[WORK INSTRUCTIONS] Without changing a character, output all of the records.

++++++

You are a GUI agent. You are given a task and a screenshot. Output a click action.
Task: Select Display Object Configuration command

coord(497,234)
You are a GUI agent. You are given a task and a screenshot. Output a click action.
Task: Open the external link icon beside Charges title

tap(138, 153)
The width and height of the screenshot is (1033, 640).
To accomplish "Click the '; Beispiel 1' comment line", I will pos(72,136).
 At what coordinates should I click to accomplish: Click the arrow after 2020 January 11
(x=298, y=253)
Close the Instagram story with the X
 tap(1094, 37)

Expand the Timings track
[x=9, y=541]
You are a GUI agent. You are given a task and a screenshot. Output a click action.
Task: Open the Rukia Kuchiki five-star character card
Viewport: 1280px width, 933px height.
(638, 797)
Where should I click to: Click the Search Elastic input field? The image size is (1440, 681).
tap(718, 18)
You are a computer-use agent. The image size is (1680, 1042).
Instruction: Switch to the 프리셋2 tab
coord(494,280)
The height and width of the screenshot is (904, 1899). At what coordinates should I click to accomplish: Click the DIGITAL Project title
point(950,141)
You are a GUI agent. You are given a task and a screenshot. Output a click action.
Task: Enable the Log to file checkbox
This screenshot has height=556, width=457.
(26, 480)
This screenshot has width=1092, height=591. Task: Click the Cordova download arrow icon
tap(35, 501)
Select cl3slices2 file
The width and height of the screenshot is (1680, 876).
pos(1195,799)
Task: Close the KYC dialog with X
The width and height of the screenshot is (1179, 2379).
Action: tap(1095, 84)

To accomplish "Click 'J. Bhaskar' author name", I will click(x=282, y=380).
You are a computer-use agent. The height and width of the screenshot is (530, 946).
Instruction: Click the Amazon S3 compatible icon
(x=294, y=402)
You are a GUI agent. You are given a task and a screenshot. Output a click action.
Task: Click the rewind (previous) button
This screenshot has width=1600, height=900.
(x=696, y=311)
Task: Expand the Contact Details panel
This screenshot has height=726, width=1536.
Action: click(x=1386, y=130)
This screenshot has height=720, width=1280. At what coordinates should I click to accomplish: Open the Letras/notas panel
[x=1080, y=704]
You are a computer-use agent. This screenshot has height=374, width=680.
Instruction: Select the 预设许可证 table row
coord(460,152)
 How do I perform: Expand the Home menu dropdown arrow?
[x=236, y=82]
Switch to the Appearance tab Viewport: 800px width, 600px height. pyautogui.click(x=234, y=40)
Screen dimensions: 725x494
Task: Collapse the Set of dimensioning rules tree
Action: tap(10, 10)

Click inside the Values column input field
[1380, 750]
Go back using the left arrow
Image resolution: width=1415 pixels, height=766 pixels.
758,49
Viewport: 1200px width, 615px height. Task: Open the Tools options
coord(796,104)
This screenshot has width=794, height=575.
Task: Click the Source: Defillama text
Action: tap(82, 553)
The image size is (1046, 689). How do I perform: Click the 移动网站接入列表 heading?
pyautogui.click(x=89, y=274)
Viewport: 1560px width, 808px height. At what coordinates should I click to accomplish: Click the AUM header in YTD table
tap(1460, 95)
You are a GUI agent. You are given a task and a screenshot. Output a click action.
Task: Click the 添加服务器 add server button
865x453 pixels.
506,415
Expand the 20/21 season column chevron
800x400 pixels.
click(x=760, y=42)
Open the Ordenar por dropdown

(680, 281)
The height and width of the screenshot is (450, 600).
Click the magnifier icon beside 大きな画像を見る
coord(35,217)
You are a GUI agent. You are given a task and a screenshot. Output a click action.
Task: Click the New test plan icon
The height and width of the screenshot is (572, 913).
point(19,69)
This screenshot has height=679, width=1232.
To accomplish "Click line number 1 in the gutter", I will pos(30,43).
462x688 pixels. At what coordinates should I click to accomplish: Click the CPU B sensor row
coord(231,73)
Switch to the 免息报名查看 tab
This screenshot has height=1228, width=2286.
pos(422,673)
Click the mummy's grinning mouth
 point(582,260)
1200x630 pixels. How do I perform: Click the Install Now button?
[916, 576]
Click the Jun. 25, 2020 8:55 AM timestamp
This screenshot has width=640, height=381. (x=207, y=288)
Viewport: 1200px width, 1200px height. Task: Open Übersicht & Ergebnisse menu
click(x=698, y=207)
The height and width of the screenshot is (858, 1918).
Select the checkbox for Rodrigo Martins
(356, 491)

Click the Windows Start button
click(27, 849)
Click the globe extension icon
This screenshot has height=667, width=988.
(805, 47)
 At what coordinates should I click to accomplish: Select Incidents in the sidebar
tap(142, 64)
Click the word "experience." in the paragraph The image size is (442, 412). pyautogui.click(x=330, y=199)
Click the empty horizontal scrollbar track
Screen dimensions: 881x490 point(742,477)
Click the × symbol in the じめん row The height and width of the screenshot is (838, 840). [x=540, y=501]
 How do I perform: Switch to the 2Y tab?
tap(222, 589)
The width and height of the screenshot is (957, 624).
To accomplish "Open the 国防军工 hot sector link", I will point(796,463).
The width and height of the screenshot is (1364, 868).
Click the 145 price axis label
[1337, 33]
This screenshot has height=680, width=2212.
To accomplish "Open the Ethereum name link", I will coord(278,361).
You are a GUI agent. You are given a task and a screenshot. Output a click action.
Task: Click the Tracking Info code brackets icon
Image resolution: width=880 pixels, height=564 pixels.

++++++

[WRITTEN RESPONSE]
You are a GUI agent. You are given a task and a screenshot. Output a click action.
Task: Select Display Object Configuration command

coord(497,234)
You are a GUI agent. You are given a task and a screenshot. Output a click action.
Task: Open the external link icon beside Charges title

tap(138, 153)
The width and height of the screenshot is (1033, 640).
To accomplish "Click the '; Beispiel 1' comment line", I will pos(72,136).
 At what coordinates should I click to accomplish: Click the arrow after 2020 January 11
(x=298, y=253)
Close the Instagram story with the X
 tap(1094, 37)

Expand the Timings track
[x=9, y=541]
You are a GUI agent. You are given a task and a screenshot. Output a click action.
Task: Open the Rukia Kuchiki five-star character card
Viewport: 1280px width, 933px height.
(638, 797)
Where should I click to: Click the Search Elastic input field? The image size is (1440, 681).
tap(718, 18)
You are a computer-use agent. The image size is (1680, 1042).
Instruction: Switch to the 프리셋2 tab
coord(494,280)
The height and width of the screenshot is (904, 1899). At what coordinates should I click to accomplish: Click the DIGITAL Project title
point(950,141)
You are a GUI agent. You are given a task and a screenshot. Output a click action.
Task: Enable the Log to file checkbox
This screenshot has height=556, width=457.
(26, 480)
This screenshot has width=1092, height=591. Task: Click the Cordova download arrow icon
tap(35, 501)
Select cl3slices2 file
The width and height of the screenshot is (1680, 876).
pos(1195,799)
Task: Close the KYC dialog with X
The width and height of the screenshot is (1179, 2379).
Action: tap(1095, 84)

To accomplish "Click 'J. Bhaskar' author name", I will click(x=282, y=380).
You are a computer-use agent. The height and width of the screenshot is (530, 946).
Instruction: Click the Amazon S3 compatible icon
(x=294, y=402)
You are a GUI agent. You are given a task and a screenshot. Output a click action.
Task: Click the rewind (previous) button
This screenshot has width=1600, height=900.
(x=696, y=311)
Task: Expand the Contact Details panel
This screenshot has height=726, width=1536.
Action: click(x=1386, y=130)
This screenshot has height=720, width=1280. At what coordinates should I click to accomplish: Open the Letras/notas panel
[x=1080, y=704]
You are a computer-use agent. This screenshot has height=374, width=680.
Instruction: Select the 预设许可证 table row
coord(460,152)
 How do I perform: Expand the Home menu dropdown arrow?
[x=236, y=82]
Switch to the Appearance tab Viewport: 800px width, 600px height. pyautogui.click(x=234, y=40)
Screen dimensions: 725x494
Task: Collapse the Set of dimensioning rules tree
Action: tap(10, 10)

Click inside the Values column input field
[1380, 750]
Go back using the left arrow
Image resolution: width=1415 pixels, height=766 pixels.
758,49
Viewport: 1200px width, 615px height. Task: Open the Tools options
coord(796,104)
This screenshot has width=794, height=575.
Task: Click the Source: Defillama text
Action: tap(82, 553)
The image size is (1046, 689). How do I perform: Click the 移动网站接入列表 heading?
pyautogui.click(x=89, y=274)
Viewport: 1560px width, 808px height. At what coordinates should I click to accomplish: Click the AUM header in YTD table
tap(1460, 95)
You are a GUI agent. You are given a task and a screenshot. Output a click action.
Task: Click the 添加服务器 add server button
865x453 pixels.
506,415
Expand the 20/21 season column chevron
800x400 pixels.
click(x=760, y=42)
Open the Ordenar por dropdown

(680, 281)
The height and width of the screenshot is (450, 600).
Click the magnifier icon beside 大きな画像を見る
coord(35,217)
You are a GUI agent. You are given a task and a screenshot. Output a click action.
Task: Click the New test plan icon
The height and width of the screenshot is (572, 913).
point(19,69)
This screenshot has height=679, width=1232.
To accomplish "Click line number 1 in the gutter", I will pos(30,43).
462x688 pixels. At what coordinates should I click to accomplish: Click the CPU B sensor row
coord(231,73)
Switch to the 免息报名查看 tab
This screenshot has height=1228, width=2286.
pos(422,673)
Click the mummy's grinning mouth
 point(582,260)
1200x630 pixels. How do I perform: Click the Install Now button?
[916, 576]
Click the Jun. 25, 2020 8:55 AM timestamp
This screenshot has width=640, height=381. (x=207, y=288)
Viewport: 1200px width, 1200px height. Task: Open Übersicht & Ergebnisse menu
click(x=698, y=207)
The height and width of the screenshot is (858, 1918).
Select the checkbox for Rodrigo Martins
(356, 491)

Click the Windows Start button
click(27, 849)
Click the globe extension icon
This screenshot has height=667, width=988.
(805, 47)
 At what coordinates should I click to accomplish: Select Incidents in the sidebar
tap(142, 64)
Click the word "experience." in the paragraph The image size is (442, 412). pyautogui.click(x=330, y=199)
Click the empty horizontal scrollbar track
Screen dimensions: 881x490 point(742,477)
Click the × symbol in the じめん row The height and width of the screenshot is (838, 840). [x=540, y=501]
 How do I perform: Switch to the 2Y tab?
tap(222, 589)
The width and height of the screenshot is (957, 624).
To accomplish "Open the 国防军工 hot sector link", I will point(796,463).
The width and height of the screenshot is (1364, 868).
Click the 145 price axis label
[1337, 33]
This screenshot has height=680, width=2212.
To accomplish "Open the Ethereum name link", I will coord(278,361).
You are a GUI agent. You are given a task and a screenshot. Output a click action.
Task: Click the Tracking Info code brackets icon
Image resolution: width=880 pixels, height=564 pixels.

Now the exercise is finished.